Beetle walks and sticks underwater by creating dryness with every footstep

ByEd Yong
August 08, 2012
5 min read

Sticking to surfaces and walking up walls are so commonplace among insects that they risk becoming boring. But the green dock beetle has a fresh twist on this tired trick: it can stick to surfaces underwater. The secret to its aquatic stride is a set of small bubbles trapped beneath its feet. This insect can plod along underwater by literally walking on air.

The green dock beetle (Gastrophysa viridula) is a gorgeous European resident with a metallic green shell, occasionally streaked with rainbow hues. It can walk on flat surfaces thanks to thousands of hairs on the claws of their feet, which fit into the microscopic nooks and crannies of whatever’s underfoot. Most beetles have the same ability, and some boost the adhesive power of their hairs by secreting a sticky oil onto them.

These adaptations work well enough in dry conditions, but they ought to fail on wet surfaces. Water molecules should interfere with the hairs’ close contact, and disrupt the adhesive power of the oil. “People believed that beetles have no ability to walk under water,” says Naoe Hosoda from the National Institute for Material Science in Tuskuba, Japan.

They were clearly wrong. Together with Stanislav Gorb from the Zoological Institute at the University of Kiel, Germany, she clearly showed that the green dock beetle has no problems walking underwater. The duo captured 29 wild beetles, and allowed them to walk off a stick onto the bottom of a water bath. Once there, they kept on walking.
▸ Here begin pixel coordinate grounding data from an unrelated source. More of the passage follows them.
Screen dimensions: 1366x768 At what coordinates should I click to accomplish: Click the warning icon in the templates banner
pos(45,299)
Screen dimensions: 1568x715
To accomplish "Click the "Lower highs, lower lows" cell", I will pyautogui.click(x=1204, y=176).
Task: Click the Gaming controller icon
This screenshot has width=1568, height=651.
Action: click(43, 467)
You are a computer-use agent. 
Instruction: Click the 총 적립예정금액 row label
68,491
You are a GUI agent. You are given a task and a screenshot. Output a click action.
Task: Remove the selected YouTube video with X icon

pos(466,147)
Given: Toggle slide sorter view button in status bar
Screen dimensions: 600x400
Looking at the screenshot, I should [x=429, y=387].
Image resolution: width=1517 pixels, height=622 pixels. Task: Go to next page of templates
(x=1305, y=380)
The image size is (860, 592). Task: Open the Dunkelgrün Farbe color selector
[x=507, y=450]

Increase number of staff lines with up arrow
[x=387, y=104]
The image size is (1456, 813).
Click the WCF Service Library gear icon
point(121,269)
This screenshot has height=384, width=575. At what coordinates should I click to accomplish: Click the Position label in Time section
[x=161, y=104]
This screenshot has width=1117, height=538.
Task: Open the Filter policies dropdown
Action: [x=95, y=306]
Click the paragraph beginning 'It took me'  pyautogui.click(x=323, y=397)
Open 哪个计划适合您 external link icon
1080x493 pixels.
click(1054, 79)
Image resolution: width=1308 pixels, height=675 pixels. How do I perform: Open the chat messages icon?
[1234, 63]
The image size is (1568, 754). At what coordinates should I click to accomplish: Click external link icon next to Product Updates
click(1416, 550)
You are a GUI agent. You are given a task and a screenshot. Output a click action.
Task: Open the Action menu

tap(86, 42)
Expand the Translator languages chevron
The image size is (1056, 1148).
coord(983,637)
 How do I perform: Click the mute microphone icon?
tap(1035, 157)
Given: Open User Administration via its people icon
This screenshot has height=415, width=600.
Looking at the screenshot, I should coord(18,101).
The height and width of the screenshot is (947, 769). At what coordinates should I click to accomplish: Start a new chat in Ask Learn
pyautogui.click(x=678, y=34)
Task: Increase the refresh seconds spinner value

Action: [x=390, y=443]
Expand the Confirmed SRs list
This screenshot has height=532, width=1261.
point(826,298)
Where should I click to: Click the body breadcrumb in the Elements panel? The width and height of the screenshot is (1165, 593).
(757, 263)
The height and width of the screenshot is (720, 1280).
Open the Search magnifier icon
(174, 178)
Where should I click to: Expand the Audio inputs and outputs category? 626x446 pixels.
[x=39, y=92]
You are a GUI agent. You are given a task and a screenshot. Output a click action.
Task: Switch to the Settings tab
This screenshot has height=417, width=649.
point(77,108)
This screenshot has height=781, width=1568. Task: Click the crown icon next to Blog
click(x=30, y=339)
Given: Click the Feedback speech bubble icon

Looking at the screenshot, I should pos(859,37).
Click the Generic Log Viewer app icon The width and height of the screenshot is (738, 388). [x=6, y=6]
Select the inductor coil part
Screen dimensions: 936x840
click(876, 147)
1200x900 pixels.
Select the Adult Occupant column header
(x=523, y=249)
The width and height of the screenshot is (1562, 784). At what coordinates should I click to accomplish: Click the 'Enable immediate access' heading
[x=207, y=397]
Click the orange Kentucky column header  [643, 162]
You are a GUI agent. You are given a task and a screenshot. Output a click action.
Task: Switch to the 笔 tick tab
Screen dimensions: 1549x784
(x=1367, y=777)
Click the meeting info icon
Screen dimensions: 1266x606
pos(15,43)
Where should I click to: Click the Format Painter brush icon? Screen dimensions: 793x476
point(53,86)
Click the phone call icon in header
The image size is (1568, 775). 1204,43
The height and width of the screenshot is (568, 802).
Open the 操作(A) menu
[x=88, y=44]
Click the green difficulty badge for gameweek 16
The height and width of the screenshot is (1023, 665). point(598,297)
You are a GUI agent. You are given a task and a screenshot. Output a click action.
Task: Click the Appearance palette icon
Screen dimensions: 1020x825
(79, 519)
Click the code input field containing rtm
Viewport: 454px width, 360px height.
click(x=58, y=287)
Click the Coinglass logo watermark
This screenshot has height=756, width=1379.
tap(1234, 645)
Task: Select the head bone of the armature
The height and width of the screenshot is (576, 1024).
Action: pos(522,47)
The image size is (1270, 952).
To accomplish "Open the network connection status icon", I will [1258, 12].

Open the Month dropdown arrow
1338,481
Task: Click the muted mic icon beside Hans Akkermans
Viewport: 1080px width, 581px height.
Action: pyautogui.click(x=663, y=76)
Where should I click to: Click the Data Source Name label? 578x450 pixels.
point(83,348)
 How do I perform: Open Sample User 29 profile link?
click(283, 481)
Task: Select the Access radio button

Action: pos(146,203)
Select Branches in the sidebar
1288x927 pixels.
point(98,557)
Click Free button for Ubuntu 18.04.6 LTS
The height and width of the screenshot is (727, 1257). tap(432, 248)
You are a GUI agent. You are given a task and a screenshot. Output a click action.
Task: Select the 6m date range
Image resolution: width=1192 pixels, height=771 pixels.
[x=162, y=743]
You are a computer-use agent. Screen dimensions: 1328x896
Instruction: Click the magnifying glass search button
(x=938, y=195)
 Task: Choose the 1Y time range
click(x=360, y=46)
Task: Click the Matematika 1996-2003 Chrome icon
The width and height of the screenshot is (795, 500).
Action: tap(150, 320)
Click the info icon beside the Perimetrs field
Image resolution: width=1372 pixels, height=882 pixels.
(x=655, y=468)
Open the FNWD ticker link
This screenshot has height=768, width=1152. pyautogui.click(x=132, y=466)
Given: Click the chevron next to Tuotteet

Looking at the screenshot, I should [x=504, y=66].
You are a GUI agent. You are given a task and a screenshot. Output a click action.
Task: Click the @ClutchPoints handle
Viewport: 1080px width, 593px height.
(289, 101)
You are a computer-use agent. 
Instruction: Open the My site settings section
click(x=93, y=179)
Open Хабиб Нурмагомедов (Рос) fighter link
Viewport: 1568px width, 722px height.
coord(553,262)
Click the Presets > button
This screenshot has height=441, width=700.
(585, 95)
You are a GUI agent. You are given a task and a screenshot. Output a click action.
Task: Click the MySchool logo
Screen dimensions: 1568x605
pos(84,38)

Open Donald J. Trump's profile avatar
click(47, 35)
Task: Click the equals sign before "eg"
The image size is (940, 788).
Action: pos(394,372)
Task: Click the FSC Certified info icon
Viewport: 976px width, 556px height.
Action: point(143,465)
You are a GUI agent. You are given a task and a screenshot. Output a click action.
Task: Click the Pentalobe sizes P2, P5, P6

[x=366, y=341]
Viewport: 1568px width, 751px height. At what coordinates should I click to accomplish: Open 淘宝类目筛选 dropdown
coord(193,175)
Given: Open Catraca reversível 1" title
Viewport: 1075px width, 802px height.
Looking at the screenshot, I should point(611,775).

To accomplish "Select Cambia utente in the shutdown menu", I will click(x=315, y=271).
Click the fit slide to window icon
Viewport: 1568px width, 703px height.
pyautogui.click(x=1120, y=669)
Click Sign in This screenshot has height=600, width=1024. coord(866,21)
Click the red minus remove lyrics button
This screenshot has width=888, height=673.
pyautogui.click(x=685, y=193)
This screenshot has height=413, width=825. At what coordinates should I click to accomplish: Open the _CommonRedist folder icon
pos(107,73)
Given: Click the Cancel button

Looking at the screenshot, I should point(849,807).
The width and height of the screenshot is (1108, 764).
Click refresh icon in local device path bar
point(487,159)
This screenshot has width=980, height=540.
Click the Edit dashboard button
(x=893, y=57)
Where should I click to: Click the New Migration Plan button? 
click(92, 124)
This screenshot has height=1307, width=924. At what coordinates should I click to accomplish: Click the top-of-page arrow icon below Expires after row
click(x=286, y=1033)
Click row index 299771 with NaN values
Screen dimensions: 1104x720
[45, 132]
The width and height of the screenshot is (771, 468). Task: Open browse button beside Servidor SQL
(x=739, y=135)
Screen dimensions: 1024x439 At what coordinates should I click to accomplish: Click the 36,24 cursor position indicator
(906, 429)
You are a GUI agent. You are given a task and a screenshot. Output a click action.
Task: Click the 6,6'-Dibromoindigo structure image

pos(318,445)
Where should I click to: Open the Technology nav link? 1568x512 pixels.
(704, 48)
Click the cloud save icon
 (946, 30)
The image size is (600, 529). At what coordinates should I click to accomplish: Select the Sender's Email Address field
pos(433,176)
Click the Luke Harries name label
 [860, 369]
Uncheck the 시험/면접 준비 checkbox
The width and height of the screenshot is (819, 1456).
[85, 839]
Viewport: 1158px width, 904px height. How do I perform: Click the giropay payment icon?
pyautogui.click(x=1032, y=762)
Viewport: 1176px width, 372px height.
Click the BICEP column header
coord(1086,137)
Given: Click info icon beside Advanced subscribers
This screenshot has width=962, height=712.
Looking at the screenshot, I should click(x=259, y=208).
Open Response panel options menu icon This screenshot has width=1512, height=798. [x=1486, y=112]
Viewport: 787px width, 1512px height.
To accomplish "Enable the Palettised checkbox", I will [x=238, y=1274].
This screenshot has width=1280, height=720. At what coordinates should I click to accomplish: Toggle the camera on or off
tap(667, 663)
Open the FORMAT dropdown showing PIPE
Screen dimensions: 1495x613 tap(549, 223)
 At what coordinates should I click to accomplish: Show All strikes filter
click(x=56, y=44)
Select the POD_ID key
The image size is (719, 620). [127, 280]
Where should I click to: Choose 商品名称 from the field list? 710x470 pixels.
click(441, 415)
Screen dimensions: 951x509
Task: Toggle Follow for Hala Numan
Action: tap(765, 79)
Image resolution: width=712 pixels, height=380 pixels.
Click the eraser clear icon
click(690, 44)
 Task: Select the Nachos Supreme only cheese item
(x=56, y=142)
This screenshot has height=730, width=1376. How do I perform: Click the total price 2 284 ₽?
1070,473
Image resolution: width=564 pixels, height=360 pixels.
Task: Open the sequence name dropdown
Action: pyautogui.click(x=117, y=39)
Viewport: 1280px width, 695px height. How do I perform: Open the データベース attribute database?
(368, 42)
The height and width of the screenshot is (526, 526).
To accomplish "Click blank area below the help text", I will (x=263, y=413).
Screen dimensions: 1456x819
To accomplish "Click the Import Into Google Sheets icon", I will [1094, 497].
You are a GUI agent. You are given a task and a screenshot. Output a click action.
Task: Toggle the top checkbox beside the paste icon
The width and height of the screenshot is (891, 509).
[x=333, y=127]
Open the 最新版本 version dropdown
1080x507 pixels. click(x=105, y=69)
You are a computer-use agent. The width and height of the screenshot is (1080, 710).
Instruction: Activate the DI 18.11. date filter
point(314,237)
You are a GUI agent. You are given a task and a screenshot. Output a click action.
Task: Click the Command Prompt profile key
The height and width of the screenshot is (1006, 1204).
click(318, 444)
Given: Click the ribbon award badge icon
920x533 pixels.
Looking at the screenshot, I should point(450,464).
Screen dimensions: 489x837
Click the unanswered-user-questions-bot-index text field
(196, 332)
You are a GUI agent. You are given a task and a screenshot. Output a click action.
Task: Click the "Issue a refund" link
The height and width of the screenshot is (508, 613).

It’s not that the beetles are heavy – in fact, they’re naturally buoyant. If you drop them in water, they’ll float. But once they touch the bottom, they can walk around very easily. Their footsteps aren’t precarious ones, either. While they don’t walk quite as easily underwater as they do on land, they can still produce a fair amount of force. (Hosoda and Gorb discovered as much by harnessing the beetles to a force meter using a human hair and a small dollop of beeswax, and measuring how hard they could pull.)

The beetle’s solution is to create dryness with every footfall. As it submerges, it traps bubbles of air within the hairs of its feet, and holds them there securely. The bubbles displace the water below the beetle’s foot, creating a tiny dry patch and allowing the oily hairs to stick as well they do on dry land. The image below illustrates that – it’s a shot of the beetle’s footstep, taken from below with a microscope. The white area is the air bubble, and the black dots are the beetle’s hairs pressing down against the surface.

The bubbles are critically important. When Hosoda and Gorb disrupted them by adding a small amount of detergent to the water, the beetles immediately lost their footing and floated to the surface.

Hosoda started studying the beetle because he wants to design environmentally friendly materials that can repeatedly stick to surfaces and peel off again, without the use of any glues. The beetle’s underwater footsteps are a perfect example. Of course, they use an oil to help them stick, but Hosoda found that this isn’t necessary.

She and Gorb duplicated the beetle’s trick, by creating a silicone plate with small pillars that could trap their own air bubbles. This artificial “beetle foot” managed to stick to the bottom of the water bath just like the real deal. Once again, the bubbles were crucial. If the plate had no pillars, and therefore no bubbles, it wouldn’t stick. And the bigger the trapped bubbles, the more force it took to pull the plate off the bottom.

And for their final trick, Hosoda and Gorb attached the same structures to the bottom of yellow toy bulldozer, transforming it into something that’s a bit like a hovercraft. It stuck to the bottom and walls of the water tank using its beetle-inspired air cushion. Perhaps the same techniques could be used to stabilise underwater machines.